Task inputs: Begin

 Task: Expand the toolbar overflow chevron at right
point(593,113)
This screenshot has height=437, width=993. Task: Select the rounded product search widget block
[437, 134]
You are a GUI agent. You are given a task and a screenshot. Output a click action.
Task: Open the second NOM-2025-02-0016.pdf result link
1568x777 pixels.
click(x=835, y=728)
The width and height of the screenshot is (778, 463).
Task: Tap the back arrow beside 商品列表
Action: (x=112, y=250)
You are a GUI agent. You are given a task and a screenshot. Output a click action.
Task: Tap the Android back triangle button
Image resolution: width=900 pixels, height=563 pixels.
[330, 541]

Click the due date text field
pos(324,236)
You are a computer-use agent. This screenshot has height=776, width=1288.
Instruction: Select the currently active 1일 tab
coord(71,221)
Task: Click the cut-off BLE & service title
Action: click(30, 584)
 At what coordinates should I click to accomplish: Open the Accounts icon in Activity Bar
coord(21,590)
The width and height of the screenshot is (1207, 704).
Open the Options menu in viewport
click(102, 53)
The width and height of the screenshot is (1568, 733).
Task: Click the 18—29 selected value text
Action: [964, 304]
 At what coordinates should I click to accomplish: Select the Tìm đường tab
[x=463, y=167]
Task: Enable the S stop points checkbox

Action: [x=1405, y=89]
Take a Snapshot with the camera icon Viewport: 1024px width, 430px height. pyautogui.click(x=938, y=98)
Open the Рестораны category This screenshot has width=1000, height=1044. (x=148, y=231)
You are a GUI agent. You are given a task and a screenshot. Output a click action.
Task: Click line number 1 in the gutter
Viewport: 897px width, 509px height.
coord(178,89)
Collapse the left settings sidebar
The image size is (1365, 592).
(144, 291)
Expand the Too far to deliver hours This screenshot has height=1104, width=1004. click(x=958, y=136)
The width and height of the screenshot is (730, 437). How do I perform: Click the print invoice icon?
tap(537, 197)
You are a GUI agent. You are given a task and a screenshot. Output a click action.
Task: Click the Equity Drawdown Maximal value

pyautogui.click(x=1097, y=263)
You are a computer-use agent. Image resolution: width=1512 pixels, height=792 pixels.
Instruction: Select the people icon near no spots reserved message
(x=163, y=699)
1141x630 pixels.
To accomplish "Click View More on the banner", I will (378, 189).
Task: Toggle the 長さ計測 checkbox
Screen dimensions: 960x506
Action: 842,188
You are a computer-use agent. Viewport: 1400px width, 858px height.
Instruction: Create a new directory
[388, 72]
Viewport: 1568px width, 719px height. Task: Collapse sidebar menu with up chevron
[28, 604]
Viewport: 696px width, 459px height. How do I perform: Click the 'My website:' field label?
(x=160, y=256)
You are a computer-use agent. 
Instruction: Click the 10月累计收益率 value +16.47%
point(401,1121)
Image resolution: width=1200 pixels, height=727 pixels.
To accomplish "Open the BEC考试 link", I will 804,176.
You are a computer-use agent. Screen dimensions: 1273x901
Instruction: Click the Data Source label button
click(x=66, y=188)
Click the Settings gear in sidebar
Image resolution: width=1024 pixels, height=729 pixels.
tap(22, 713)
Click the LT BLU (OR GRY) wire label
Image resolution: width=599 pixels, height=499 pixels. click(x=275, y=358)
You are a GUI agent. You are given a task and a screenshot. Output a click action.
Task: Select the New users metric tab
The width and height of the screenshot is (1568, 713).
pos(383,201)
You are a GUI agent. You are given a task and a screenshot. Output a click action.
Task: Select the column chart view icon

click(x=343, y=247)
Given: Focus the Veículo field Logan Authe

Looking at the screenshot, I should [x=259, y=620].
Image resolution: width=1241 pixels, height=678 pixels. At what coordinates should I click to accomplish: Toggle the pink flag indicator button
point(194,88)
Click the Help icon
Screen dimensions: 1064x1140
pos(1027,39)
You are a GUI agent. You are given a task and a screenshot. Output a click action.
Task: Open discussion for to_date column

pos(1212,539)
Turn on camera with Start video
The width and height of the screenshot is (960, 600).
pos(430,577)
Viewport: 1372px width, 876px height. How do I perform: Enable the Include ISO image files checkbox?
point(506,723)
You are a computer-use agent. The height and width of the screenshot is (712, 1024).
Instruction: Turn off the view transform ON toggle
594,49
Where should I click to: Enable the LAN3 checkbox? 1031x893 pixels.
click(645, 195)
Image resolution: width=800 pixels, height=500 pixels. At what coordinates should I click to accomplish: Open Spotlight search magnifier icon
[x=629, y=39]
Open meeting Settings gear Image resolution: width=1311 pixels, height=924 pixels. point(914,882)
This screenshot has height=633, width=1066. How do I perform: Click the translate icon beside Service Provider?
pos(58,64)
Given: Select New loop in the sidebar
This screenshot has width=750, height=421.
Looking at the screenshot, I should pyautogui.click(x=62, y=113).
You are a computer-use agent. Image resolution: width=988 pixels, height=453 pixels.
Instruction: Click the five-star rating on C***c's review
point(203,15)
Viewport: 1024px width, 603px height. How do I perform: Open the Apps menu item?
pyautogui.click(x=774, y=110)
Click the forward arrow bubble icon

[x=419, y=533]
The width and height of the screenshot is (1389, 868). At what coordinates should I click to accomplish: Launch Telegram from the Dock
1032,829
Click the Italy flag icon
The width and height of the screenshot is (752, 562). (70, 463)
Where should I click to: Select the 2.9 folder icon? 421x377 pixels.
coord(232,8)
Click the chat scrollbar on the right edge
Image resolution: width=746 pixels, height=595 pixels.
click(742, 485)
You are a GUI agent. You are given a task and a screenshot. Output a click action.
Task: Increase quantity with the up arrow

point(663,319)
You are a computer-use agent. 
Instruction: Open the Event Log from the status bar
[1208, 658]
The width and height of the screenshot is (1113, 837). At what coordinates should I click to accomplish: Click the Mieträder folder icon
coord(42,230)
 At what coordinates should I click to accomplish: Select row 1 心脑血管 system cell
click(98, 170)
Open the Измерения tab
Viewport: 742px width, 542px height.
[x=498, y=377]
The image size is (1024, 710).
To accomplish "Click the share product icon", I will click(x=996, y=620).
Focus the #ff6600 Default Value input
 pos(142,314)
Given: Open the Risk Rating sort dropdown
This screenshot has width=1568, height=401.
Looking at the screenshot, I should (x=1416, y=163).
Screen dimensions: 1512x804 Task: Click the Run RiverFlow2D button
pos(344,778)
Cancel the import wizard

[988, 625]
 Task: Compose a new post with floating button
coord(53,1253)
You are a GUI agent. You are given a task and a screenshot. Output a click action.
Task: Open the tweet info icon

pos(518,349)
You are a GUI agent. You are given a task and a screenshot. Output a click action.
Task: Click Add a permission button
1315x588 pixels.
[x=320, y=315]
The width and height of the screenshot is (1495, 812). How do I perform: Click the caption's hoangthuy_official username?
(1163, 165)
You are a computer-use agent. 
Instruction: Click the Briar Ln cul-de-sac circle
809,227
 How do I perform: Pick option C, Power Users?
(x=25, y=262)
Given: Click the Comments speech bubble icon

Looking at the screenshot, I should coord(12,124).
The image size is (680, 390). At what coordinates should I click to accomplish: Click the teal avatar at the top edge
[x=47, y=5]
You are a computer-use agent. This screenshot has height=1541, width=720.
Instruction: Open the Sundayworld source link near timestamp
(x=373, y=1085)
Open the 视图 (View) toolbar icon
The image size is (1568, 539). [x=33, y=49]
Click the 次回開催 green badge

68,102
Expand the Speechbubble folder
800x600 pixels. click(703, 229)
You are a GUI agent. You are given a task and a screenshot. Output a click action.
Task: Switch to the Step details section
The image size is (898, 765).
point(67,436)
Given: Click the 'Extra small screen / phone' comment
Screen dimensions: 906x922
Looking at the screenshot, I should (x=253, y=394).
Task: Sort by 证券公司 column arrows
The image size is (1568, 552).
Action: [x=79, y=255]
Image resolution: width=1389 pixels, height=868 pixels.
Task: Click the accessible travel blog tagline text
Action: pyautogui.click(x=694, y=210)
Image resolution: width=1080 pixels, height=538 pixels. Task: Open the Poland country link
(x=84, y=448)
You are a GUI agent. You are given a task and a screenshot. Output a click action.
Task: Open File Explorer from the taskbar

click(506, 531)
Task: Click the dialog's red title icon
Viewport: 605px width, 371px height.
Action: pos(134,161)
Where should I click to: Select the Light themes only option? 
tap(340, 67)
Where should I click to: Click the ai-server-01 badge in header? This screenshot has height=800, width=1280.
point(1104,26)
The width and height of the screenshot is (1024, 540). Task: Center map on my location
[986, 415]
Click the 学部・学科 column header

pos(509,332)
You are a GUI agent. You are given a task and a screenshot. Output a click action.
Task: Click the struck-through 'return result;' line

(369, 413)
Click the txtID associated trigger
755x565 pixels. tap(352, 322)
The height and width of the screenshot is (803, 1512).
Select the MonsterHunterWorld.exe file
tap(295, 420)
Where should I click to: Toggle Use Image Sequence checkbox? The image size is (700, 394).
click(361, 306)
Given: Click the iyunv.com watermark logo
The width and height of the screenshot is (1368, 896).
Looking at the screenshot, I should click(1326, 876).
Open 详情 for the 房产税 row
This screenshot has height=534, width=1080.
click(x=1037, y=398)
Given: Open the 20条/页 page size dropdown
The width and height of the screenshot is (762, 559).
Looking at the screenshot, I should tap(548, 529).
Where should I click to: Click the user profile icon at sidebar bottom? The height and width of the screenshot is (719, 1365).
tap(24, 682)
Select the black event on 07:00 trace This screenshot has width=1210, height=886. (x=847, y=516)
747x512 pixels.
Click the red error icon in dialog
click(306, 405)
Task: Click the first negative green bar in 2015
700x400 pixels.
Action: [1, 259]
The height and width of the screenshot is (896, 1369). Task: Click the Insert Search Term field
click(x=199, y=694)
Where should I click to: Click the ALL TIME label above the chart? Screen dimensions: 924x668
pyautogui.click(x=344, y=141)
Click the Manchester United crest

Task inputs: End

§ **Instructions for the task**: Using the records above, filter out every line that lacks the string "dropdown" and copy the rest.

§ **Solution for this problem**:
Given: Open the Risk Rating sort dropdown
Given: Open the 20条/页 page size dropdown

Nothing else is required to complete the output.